The complexity of today’s advanced processes have added more physical design requirements which impact performance and manufacturability, from dummy fills to layout-dependent context effects (LDE’s) to multipatterning decomposition — all must be managed as productively as possible.
Electrical analysis closure is becoming increasingly difficult to achieve at advanced process nodes, which necessitates addressing both early identification during implementation and fast iterative methods from the (project time-critical) signoff flows back to physical design.
These challenges in physical and electrical design verification are going to increase in magnitude at newer nodes, with greater reliance upon multipatterning and greater disparity between improved transistor performance and the (scaled) interconnect current densities.
Synopsys has recently announced a new physical design toolset — Custom Compiler — to address these issues in layout design productivity.
I recently had the opportunity to meet with Dave Reed, Director of Marketing, Analog/Mixed-Signal Group, who provided a preview of the tool capabilities. Dave highlighted how the features of Custom Compiler help address the layout productivity issues above:
(1) In-Design Assistants for electrical analysis
- addresses the need for early identification of EM and IR issues
- supports color-aware physical/electrical characteristics of interconnects
- applied during physical implementation
(2) a Symbolic Editor for the definition and management of a library of (complex) design templates addresses the need for more reuse of proven layout topologies
(3) device-level place-and-route interactive features, aka Layout Assistants
(4) Co-Design integration with IC Compiler/IC Compiler II
Then, we walked through two design scenarios, to demonstrate some of the cool, new features of Custom Compiler.

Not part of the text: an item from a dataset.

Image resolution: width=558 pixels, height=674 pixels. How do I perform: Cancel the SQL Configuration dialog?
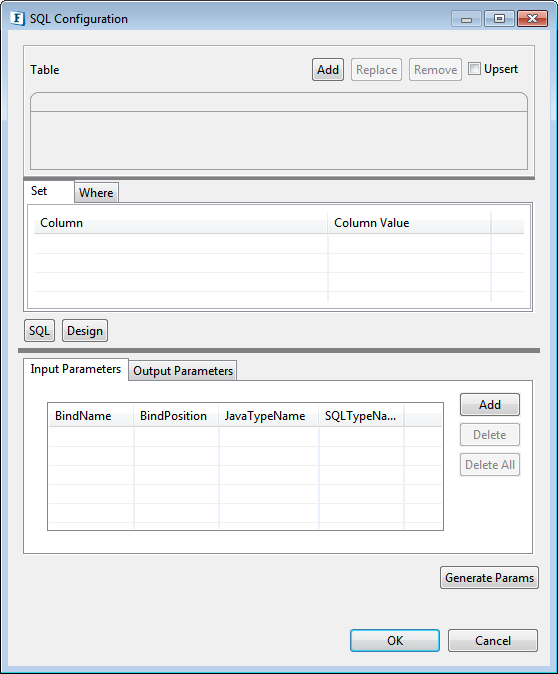click(493, 640)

Despite all the tool capabilities added since Bill Lattin’s presentation, the physical implementation of analog IP has remained a difficult and complex task. Layout designers and schematic designers need to be in full lockstep, with regards to requirements for device matching, layout symmetry, color decomposition, etc.
Consider the relatively simple case of an input differential pair, two transistors with stringent matching requirements to minimize offset. Each transistor has multiple fingers and a multiplicative M factor. (Dave added the constraint that each schematic instance is actually n layout devices in series per finger, to reflect an effective channel length of n*L.) This differential pair needs an interleaved, symmetric layout, from device placement to dummy fill to interconnect routing.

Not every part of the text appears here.